Le chaos en Libye a déclenché une série de conflits catastrophiques au Mali, dans le sud de l’Algérie et dans certaines régions du Niger. L’intervention militaire française au Mali en 2013 a été suivie de la création du G5 Sahel, une plateforme politique des cinq États du Sahel – Burkina Faso, Tchad, Mali, Mauritanie et Niger – et d’une alliance militaire entre eux. En mai 2014, l’OTAN a ouvert un bureau de liaison au siège de l’UA à Addis-Abeba. Lors du sommet de l’OTAN au Pays de Galles en septembre 2014, les partenaires de l’alliance ont examiné les problèmes au Sahel qui sont entrés dans le Plan d’Action pour l’Etat de Préparation de l’Alliance, lequel a servi de « [moteur] de l’adaptation militaire de l’OTAN à un environnement de sécurité modifié et en évolution. » En décembre 2014, les ministres des Affaires étrangères de l’OTAN ont examiné la mise en œuvre du plan et se sont concentrés sur les » menaces émanant de notre voisinage méridional, du Moyen-Orient et de l’Afrique du Nord » et ont établi un cadre pour répondre aux menaces et aux défis auxquels le Sud est confronté, selon un rapport de l’ancien président de l’Assemblée parlementaire de l’OTAN, Michael R. Turner. Deux ans plus tard, lors du sommet de l’OTAN à Varsovie en 2016, les dirigeants de l’Alliance ont décidé d’accroître leur coopération avec l’Union africaine. Ils ont « [salué] l’engagement militaire robuste des Alliés dans la région du Sahel-Sahara. » Pour approfondir cet engagement, l’OTAN a mis en place une force africaine en attente et a entamé le processus de formation des officiers des forces militaires africaines.

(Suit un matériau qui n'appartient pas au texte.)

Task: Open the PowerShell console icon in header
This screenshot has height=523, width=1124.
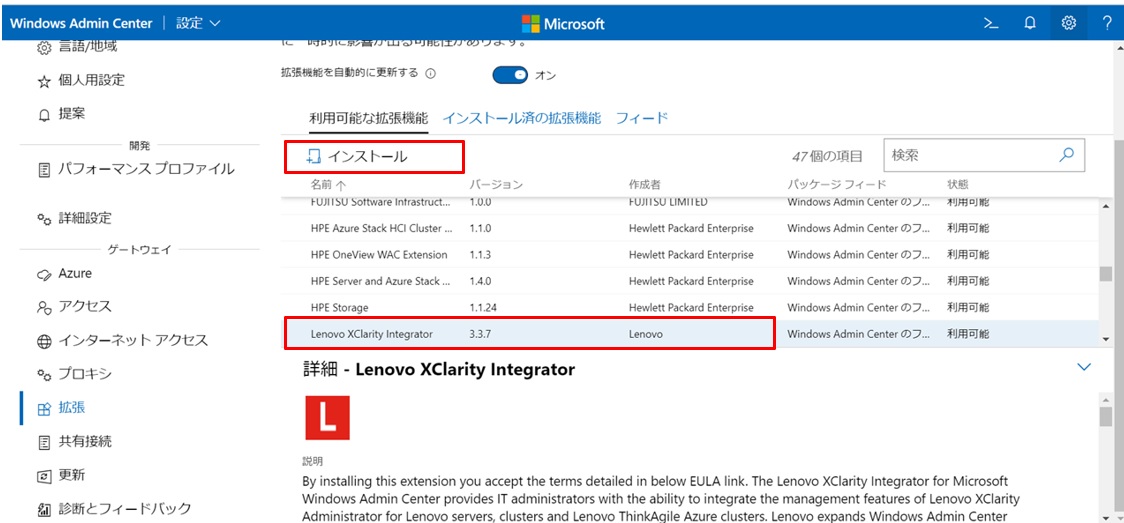Action: tap(991, 23)
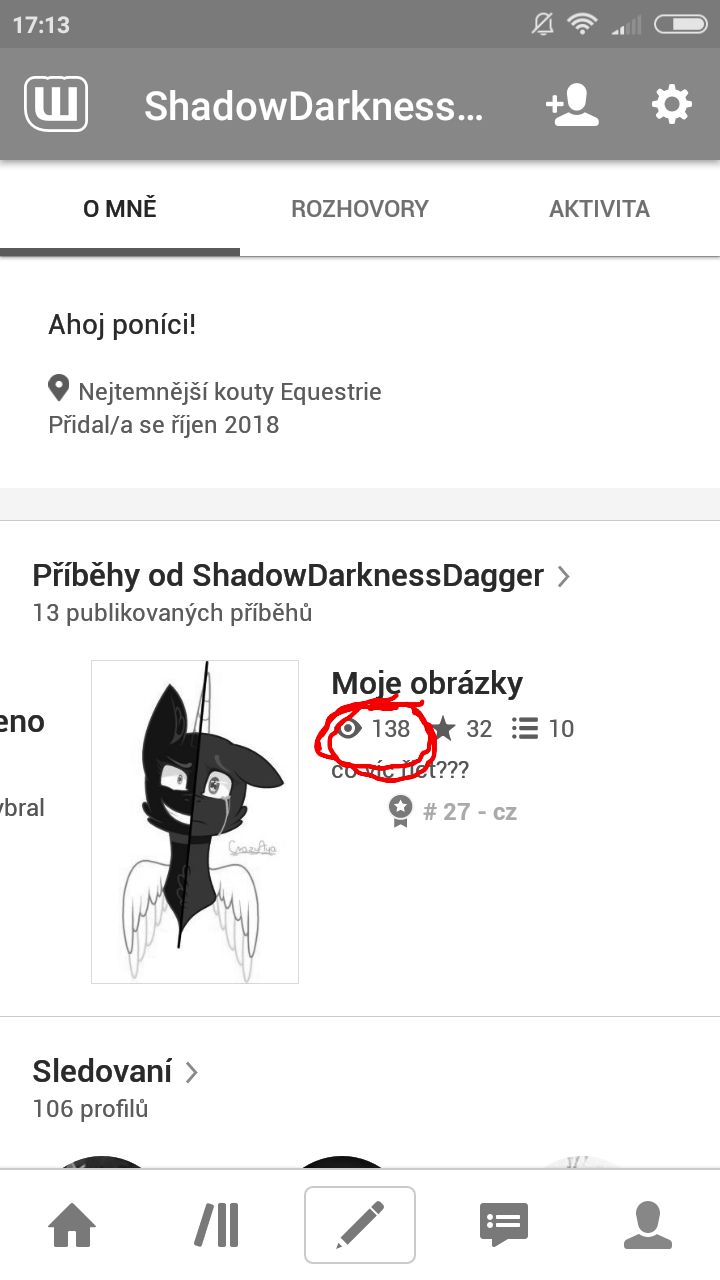Open profile person icon in bottom bar
720x1280 pixels.
(648, 1225)
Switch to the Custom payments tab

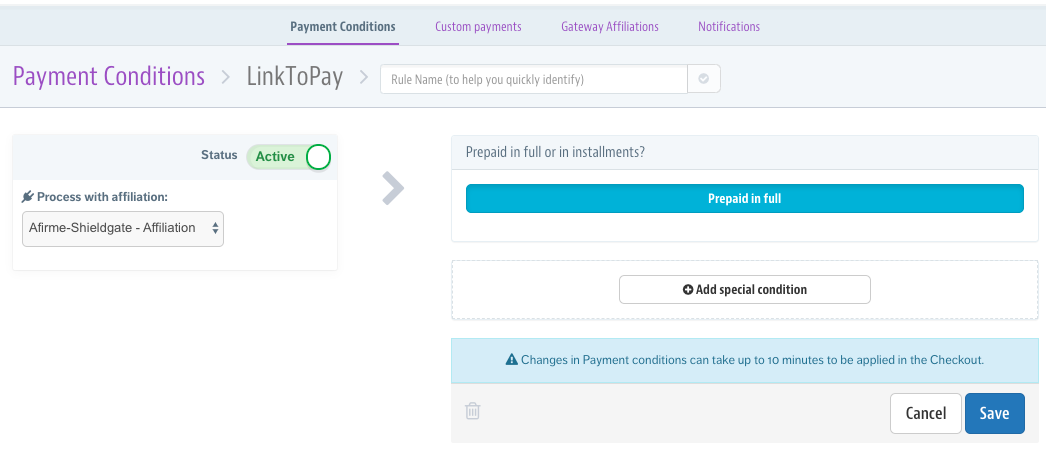(478, 27)
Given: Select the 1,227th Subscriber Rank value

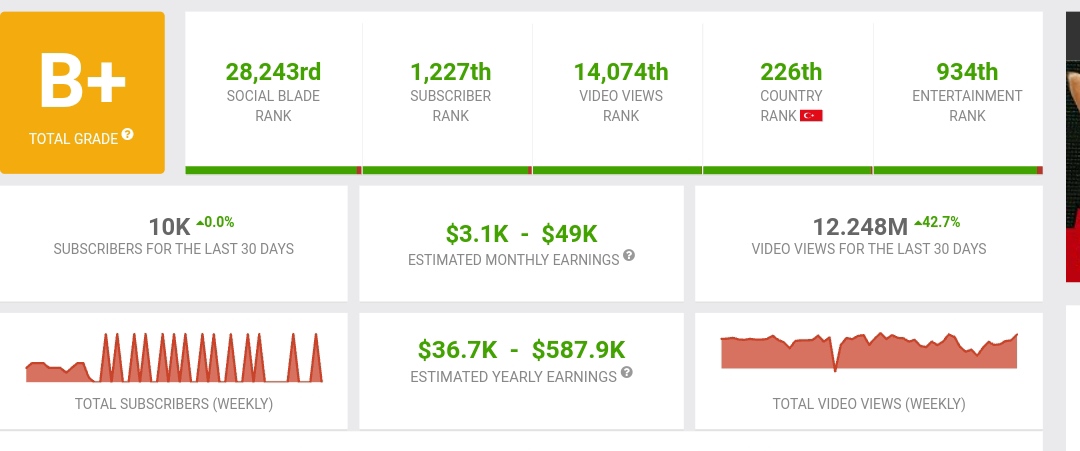Looking at the screenshot, I should [450, 72].
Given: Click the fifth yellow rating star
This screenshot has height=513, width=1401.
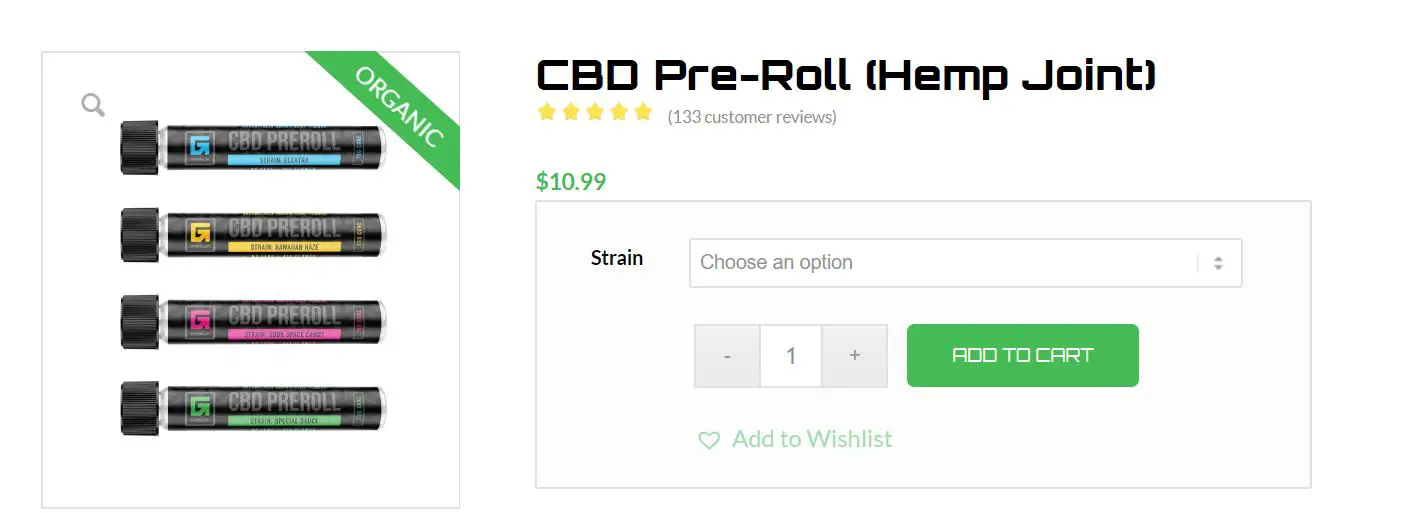Looking at the screenshot, I should pos(643,112).
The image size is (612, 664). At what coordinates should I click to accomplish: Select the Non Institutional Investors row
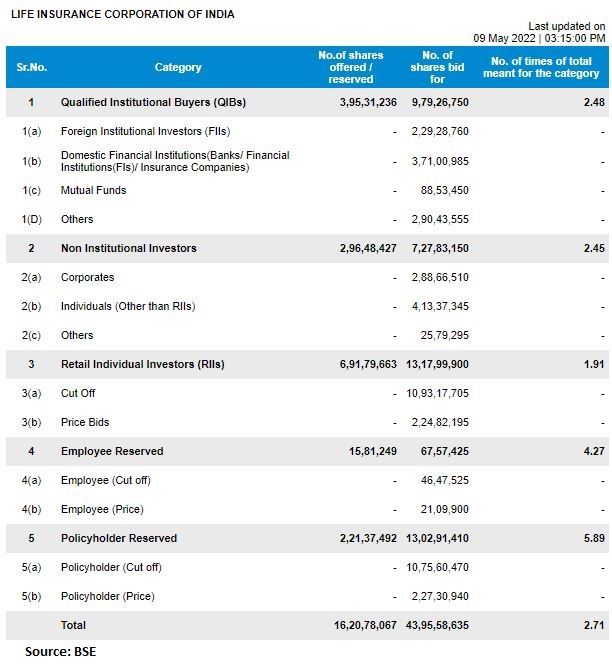pyautogui.click(x=128, y=248)
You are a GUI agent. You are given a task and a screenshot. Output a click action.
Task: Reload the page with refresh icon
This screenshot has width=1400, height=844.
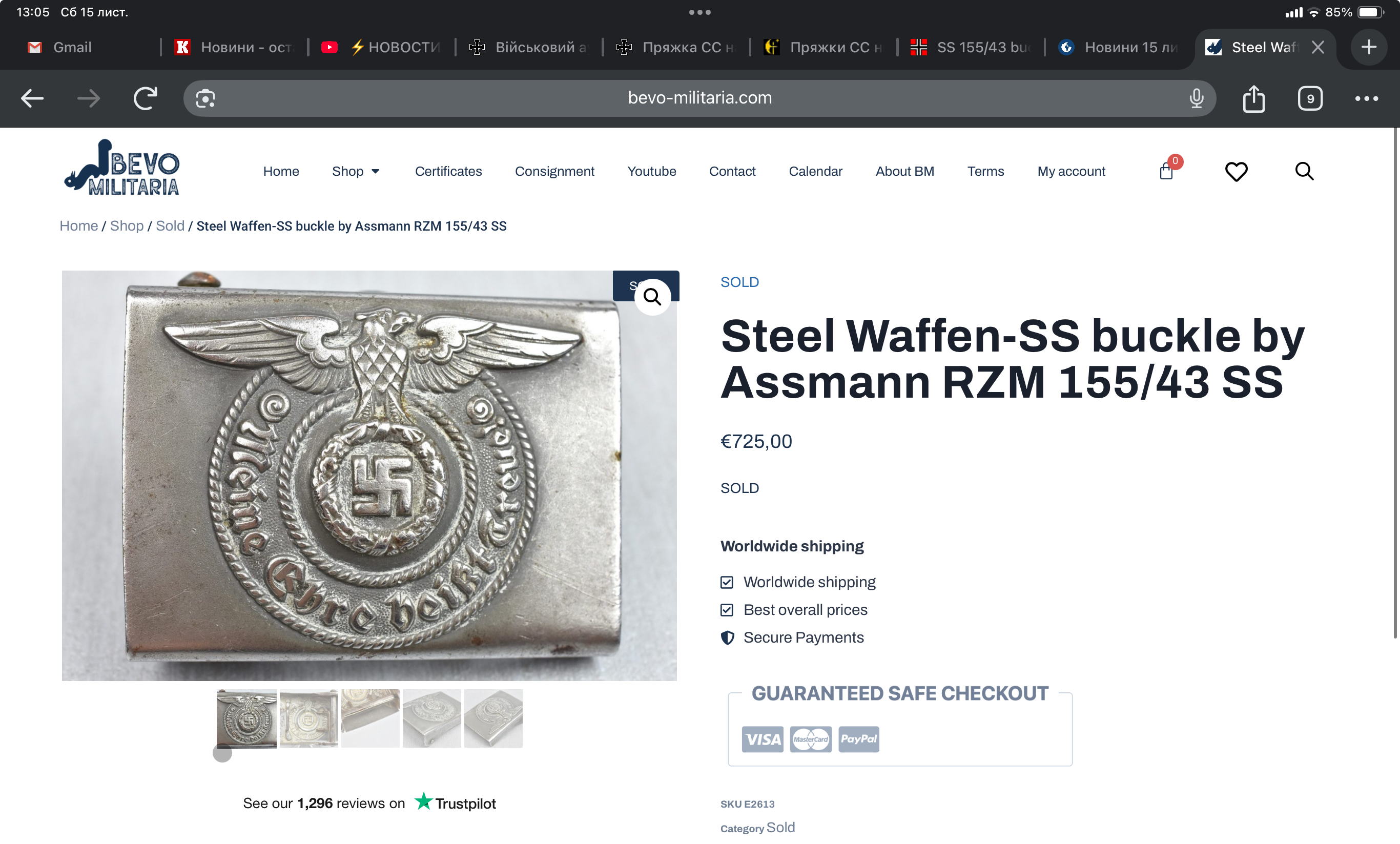point(146,98)
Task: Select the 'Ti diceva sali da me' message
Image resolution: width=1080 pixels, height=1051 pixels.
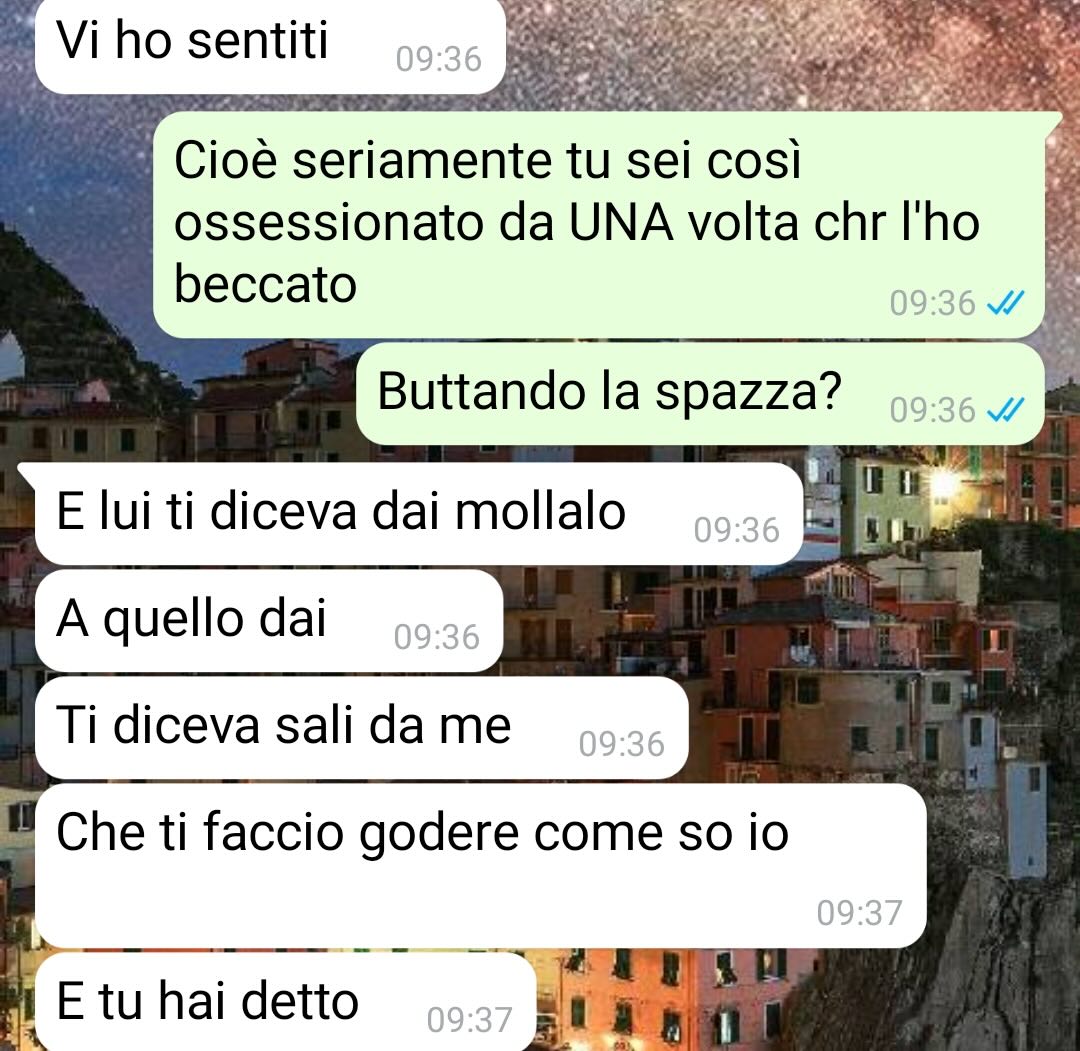Action: 362,728
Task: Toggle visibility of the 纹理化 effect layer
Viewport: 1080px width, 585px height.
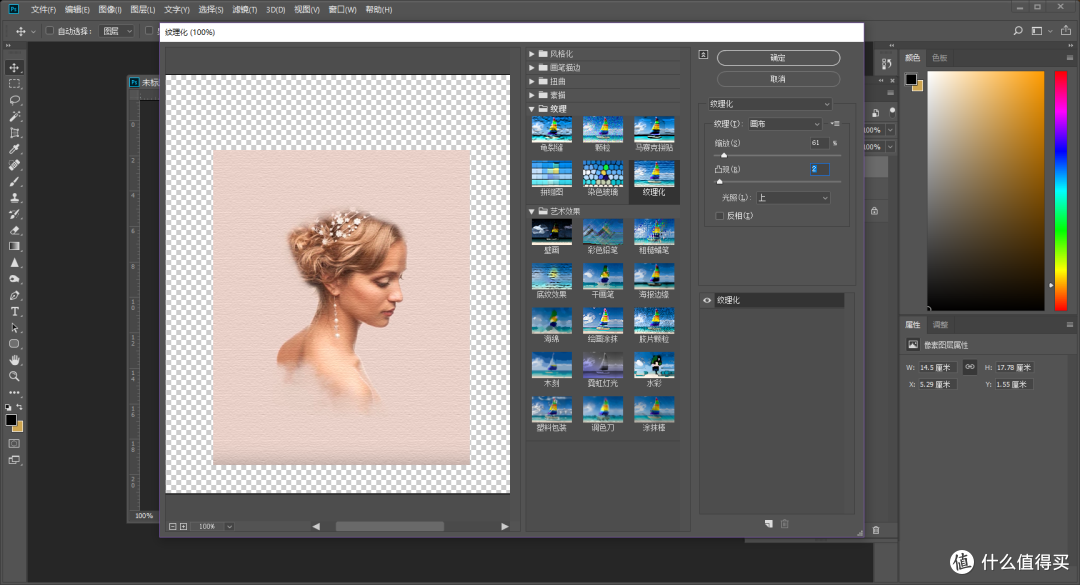Action: [707, 299]
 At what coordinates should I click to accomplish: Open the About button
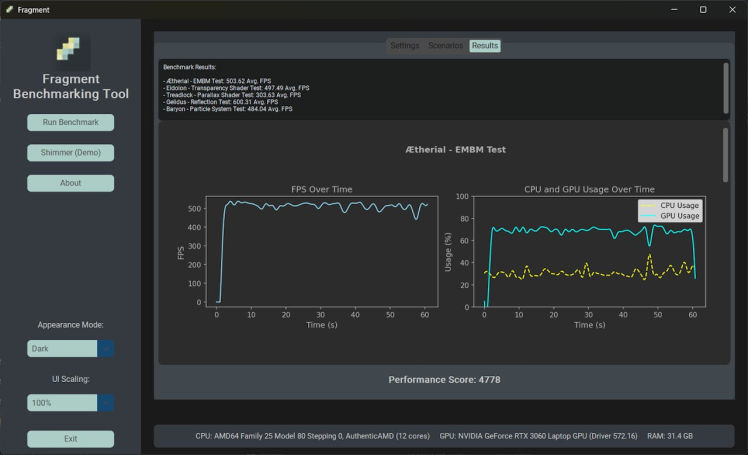(70, 183)
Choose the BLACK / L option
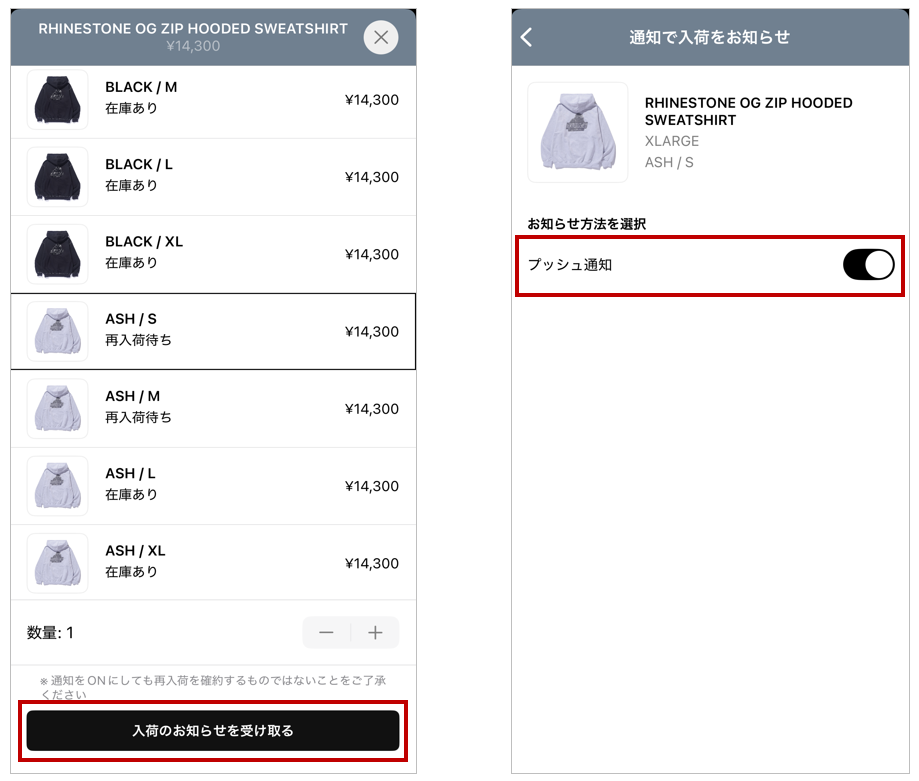919x781 pixels. pos(213,177)
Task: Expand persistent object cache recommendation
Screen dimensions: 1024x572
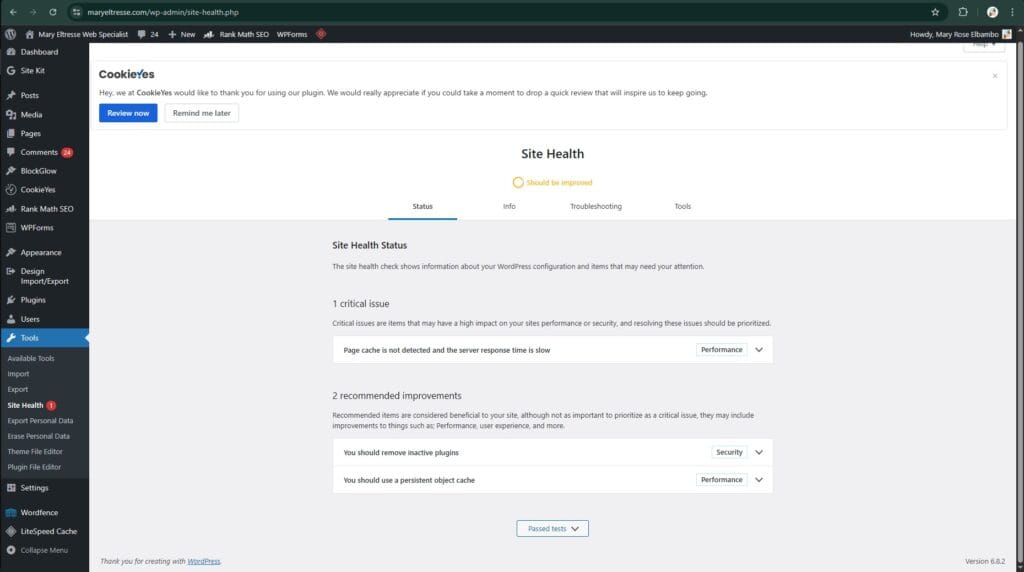Action: pyautogui.click(x=759, y=480)
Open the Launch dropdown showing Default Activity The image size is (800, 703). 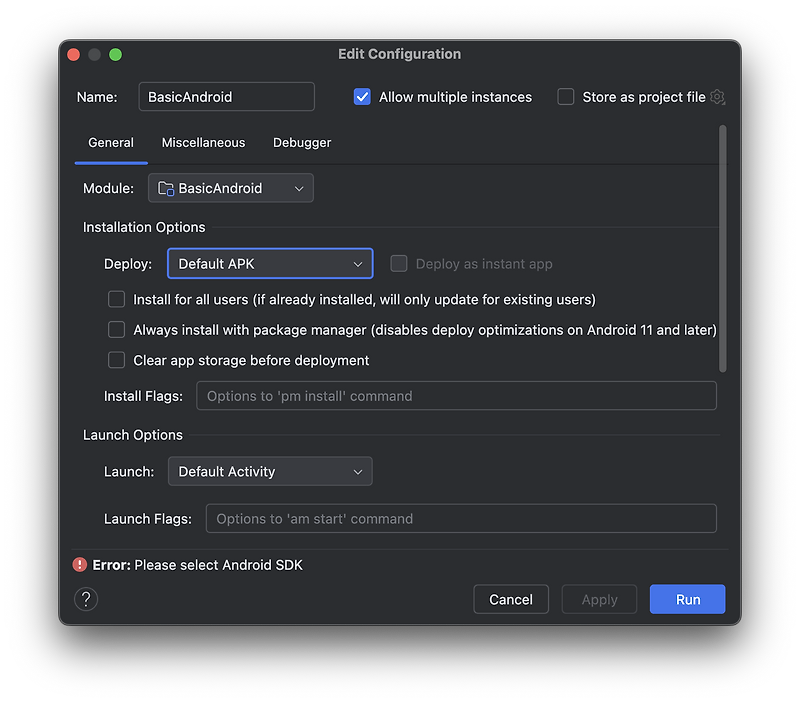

Parallèlement, la récente décision de chasser les militaires français s’enracine dans une sensibilité générale croissante sur le continent face à l’agression militaire occidentale. Il n’est donc pas étonnant que de nombreux grands pays africains aient refusé de suivre la position de Washington sur la guerre en Ukraine, la moitié des pays s’étant abstenus ou ayant voté contre la résolution de l’ONU condamnant la Russie (il s’agit de pays tels que l’Algérie, l’Afrique du Sud, l’Angola et l’Ethiopie). Il est révélateur que le président sud-africain Cyril Ramaphosa ait déclaré que son pays « s’engage à faire progresser les droits de l’homme et les libertés fondamentales non seulement de notre propre peuple, mais aussi des peuples de Palestine, du Sahara occidental, d’Afghanistan, de Syrie et de toute l’Afrique et du monde. »
L’ignominie des folies de l’Occident – et de l’OTAN – y compris les contrats d’armement avec le Maroc (qui va renforcer sa domination sur le Sahara occidental) et le soutien diplomatique à Israël (qui va poursuivre son traitement d’apartheid des Palestiniens) contraste fortement avec l’indignation occidentale face aux événements qui se déroulent en Ukraine. La preuve de cette hypocrisie sert d’avertissement alors que, s’agissant de l’expansion de l’Alliance en Afrique, l’Occident utilise un langage bienveillant.